▸ Task to carry out:
Set down every record below exactly as it stands.

*** Opening Input data ***

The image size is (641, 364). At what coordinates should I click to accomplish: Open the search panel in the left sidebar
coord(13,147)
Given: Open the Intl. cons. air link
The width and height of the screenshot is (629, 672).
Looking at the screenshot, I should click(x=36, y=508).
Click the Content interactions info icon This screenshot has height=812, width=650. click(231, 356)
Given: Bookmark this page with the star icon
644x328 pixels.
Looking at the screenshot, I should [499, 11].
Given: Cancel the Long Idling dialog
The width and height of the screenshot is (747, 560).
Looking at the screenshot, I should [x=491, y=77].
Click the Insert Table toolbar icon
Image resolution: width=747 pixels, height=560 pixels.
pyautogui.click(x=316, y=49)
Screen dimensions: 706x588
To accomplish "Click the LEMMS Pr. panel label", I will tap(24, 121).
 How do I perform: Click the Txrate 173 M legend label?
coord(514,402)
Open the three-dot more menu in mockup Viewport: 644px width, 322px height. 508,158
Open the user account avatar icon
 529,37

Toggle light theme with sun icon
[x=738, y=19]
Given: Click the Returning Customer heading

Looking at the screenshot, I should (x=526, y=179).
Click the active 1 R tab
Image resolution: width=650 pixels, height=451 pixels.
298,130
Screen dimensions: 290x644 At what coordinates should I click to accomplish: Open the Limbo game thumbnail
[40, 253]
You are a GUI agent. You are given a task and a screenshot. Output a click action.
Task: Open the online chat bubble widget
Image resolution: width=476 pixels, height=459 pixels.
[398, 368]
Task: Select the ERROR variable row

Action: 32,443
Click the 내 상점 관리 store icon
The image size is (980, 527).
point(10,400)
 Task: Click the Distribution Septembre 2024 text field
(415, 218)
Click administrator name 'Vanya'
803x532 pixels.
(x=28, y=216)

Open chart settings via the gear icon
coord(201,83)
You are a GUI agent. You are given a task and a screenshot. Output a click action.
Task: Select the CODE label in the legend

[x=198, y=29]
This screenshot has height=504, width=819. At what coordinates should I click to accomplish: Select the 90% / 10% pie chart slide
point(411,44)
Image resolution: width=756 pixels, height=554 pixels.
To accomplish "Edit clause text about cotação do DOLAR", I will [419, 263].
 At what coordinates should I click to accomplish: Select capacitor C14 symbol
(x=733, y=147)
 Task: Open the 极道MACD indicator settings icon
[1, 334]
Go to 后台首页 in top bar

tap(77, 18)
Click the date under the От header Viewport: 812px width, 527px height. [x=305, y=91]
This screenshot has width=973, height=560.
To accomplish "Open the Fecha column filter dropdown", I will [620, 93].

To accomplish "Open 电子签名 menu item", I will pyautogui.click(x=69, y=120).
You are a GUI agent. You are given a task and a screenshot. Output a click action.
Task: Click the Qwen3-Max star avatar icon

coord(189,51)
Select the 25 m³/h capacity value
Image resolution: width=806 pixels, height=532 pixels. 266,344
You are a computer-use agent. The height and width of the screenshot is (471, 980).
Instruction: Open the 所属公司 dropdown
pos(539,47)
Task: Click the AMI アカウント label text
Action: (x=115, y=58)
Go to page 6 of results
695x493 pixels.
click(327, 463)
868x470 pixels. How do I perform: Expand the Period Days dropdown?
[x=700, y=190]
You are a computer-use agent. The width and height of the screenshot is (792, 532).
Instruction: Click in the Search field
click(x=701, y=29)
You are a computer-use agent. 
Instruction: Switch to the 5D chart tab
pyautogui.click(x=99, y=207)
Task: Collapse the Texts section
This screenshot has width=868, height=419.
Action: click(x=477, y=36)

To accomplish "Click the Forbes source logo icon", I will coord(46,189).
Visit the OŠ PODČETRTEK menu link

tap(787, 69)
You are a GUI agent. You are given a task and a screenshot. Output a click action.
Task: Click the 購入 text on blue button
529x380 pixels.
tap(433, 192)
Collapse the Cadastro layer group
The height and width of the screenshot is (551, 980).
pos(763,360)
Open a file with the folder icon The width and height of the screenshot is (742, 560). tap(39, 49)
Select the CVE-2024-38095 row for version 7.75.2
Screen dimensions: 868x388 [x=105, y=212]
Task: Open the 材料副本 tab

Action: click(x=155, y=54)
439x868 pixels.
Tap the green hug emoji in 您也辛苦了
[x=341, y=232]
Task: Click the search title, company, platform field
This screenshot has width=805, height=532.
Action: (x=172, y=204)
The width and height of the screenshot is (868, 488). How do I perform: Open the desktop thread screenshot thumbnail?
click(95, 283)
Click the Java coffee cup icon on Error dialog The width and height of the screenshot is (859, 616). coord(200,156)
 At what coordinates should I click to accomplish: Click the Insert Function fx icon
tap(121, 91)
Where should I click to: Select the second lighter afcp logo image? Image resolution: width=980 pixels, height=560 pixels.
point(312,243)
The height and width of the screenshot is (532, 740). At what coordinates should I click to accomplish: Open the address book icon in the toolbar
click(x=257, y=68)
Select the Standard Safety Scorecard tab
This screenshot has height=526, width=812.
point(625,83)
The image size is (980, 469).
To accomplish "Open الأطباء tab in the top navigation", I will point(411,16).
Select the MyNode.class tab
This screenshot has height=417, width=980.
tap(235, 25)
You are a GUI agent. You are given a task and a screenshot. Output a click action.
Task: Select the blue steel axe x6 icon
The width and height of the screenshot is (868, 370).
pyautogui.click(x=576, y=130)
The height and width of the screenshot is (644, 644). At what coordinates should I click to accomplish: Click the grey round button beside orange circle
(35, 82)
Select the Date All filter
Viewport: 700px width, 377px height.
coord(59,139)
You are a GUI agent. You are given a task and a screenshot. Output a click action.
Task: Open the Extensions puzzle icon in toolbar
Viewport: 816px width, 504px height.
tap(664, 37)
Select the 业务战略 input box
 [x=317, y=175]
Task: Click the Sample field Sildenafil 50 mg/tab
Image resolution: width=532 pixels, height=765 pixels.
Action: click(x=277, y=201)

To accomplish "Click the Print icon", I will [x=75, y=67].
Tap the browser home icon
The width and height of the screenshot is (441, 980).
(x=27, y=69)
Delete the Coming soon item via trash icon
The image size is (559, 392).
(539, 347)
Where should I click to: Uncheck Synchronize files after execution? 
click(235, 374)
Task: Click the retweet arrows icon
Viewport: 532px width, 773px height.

*** Closing Input data ***

▸ Exercise solution:
The image size is (641, 364). At what coordinates should I click to accomplish: Open the search panel in the left sidebar
coord(13,147)
Given: Open the Intl. cons. air link
The width and height of the screenshot is (629, 672).
Looking at the screenshot, I should click(x=36, y=508).
Click the Content interactions info icon This screenshot has height=812, width=650. click(231, 356)
Given: Bookmark this page with the star icon
644x328 pixels.
Looking at the screenshot, I should [499, 11].
Given: Cancel the Long Idling dialog
The width and height of the screenshot is (747, 560).
Looking at the screenshot, I should [x=491, y=77].
Click the Insert Table toolbar icon
Image resolution: width=747 pixels, height=560 pixels.
pyautogui.click(x=316, y=49)
Screen dimensions: 706x588
To accomplish "Click the LEMMS Pr. panel label", I will tap(24, 121).
 How do I perform: Click the Txrate 173 M legend label?
coord(514,402)
Open the three-dot more menu in mockup Viewport: 644px width, 322px height. 508,158
Open the user account avatar icon
 529,37

Toggle light theme with sun icon
[x=738, y=19]
Given: Click the Returning Customer heading

Looking at the screenshot, I should (x=526, y=179).
Click the active 1 R tab
Image resolution: width=650 pixels, height=451 pixels.
298,130
Screen dimensions: 290x644 At what coordinates should I click to accomplish: Open the Limbo game thumbnail
[40, 253]
You are a GUI agent. You are given a task and a screenshot. Output a click action.
Task: Open the online chat bubble widget
Image resolution: width=476 pixels, height=459 pixels.
[398, 368]
Task: Select the ERROR variable row

Action: 32,443
Click the 내 상점 관리 store icon
The image size is (980, 527).
point(10,400)
 Task: Click the Distribution Septembre 2024 text field
(415, 218)
Click administrator name 'Vanya'
803x532 pixels.
(x=28, y=216)

Open chart settings via the gear icon
coord(201,83)
You are a GUI agent. You are given a task and a screenshot. Output a click action.
Task: Select the CODE label in the legend

[x=198, y=29]
This screenshot has height=504, width=819. At what coordinates should I click to accomplish: Select the 90% / 10% pie chart slide
point(411,44)
Image resolution: width=756 pixels, height=554 pixels.
To accomplish "Edit clause text about cotação do DOLAR", I will [419, 263].
 At what coordinates should I click to accomplish: Select capacitor C14 symbol
(x=733, y=147)
 Task: Open the 极道MACD indicator settings icon
[1, 334]
Go to 后台首页 in top bar

tap(77, 18)
Click the date under the От header Viewport: 812px width, 527px height. [x=305, y=91]
This screenshot has width=973, height=560.
To accomplish "Open the Fecha column filter dropdown", I will [620, 93].

To accomplish "Open 电子签名 menu item", I will pyautogui.click(x=69, y=120).
You are a GUI agent. You are given a task and a screenshot. Output a click action.
Task: Click the Qwen3-Max star avatar icon

coord(189,51)
Select the 25 m³/h capacity value
Image resolution: width=806 pixels, height=532 pixels. 266,344
You are a computer-use agent. The height and width of the screenshot is (471, 980).
Instruction: Open the 所属公司 dropdown
pos(539,47)
Task: Click the AMI アカウント label text
Action: (x=115, y=58)
Go to page 6 of results
695x493 pixels.
click(327, 463)
868x470 pixels. How do I perform: Expand the Period Days dropdown?
[x=700, y=190]
You are a computer-use agent. The width and height of the screenshot is (792, 532).
Instruction: Click in the Search field
click(x=701, y=29)
You are a computer-use agent. 
Instruction: Switch to the 5D chart tab
pyautogui.click(x=99, y=207)
Task: Collapse the Texts section
This screenshot has width=868, height=419.
Action: click(x=477, y=36)

To accomplish "Click the Forbes source logo icon", I will coord(46,189).
Visit the OŠ PODČETRTEK menu link

tap(787, 69)
You are a GUI agent. You are given a task and a screenshot. Output a click action.
Task: Click the 購入 text on blue button
529x380 pixels.
tap(433, 192)
Collapse the Cadastro layer group
The height and width of the screenshot is (551, 980).
pos(763,360)
Open a file with the folder icon The width and height of the screenshot is (742, 560). tap(39, 49)
Select the CVE-2024-38095 row for version 7.75.2
Screen dimensions: 868x388 [x=105, y=212]
Task: Open the 材料副本 tab

Action: click(x=155, y=54)
439x868 pixels.
Tap the green hug emoji in 您也辛苦了
[x=341, y=232]
Task: Click the search title, company, platform field
This screenshot has width=805, height=532.
Action: (x=172, y=204)
The width and height of the screenshot is (868, 488). How do I perform: Open the desktop thread screenshot thumbnail?
click(95, 283)
Click the Java coffee cup icon on Error dialog The width and height of the screenshot is (859, 616). coord(200,156)
 At what coordinates should I click to accomplish: Click the Insert Function fx icon
tap(121, 91)
Where should I click to: Select the second lighter afcp logo image? Image resolution: width=980 pixels, height=560 pixels.
point(312,243)
The height and width of the screenshot is (532, 740). At what coordinates should I click to accomplish: Open the address book icon in the toolbar
click(x=257, y=68)
Select the Standard Safety Scorecard tab
This screenshot has height=526, width=812.
point(625,83)
The image size is (980, 469).
To accomplish "Open الأطباء tab in the top navigation", I will point(411,16).
Select the MyNode.class tab
This screenshot has height=417, width=980.
tap(235, 25)
You are a GUI agent. You are given a task and a screenshot. Output a click action.
Task: Select the blue steel axe x6 icon
The width and height of the screenshot is (868, 370).
pyautogui.click(x=576, y=130)
The height and width of the screenshot is (644, 644). At what coordinates should I click to accomplish: Click the grey round button beside orange circle
(35, 82)
Select the Date All filter
Viewport: 700px width, 377px height.
coord(59,139)
You are a GUI agent. You are given a task and a screenshot. Output a click action.
Task: Open the Extensions puzzle icon in toolbar
Viewport: 816px width, 504px height.
tap(664, 37)
Select the 业务战略 input box
 [x=317, y=175]
Task: Click the Sample field Sildenafil 50 mg/tab
Image resolution: width=532 pixels, height=765 pixels.
Action: click(x=277, y=201)

To accomplish "Click the Print icon", I will [x=75, y=67].
Tap the browser home icon
The width and height of the screenshot is (441, 980).
(x=27, y=69)
Delete the Coming soon item via trash icon
The image size is (559, 392).
(539, 347)
Where should I click to: Uncheck Synchronize files after execution? 
click(235, 374)
Task: Click the retweet arrows icon
Viewport: 532px width, 773px height.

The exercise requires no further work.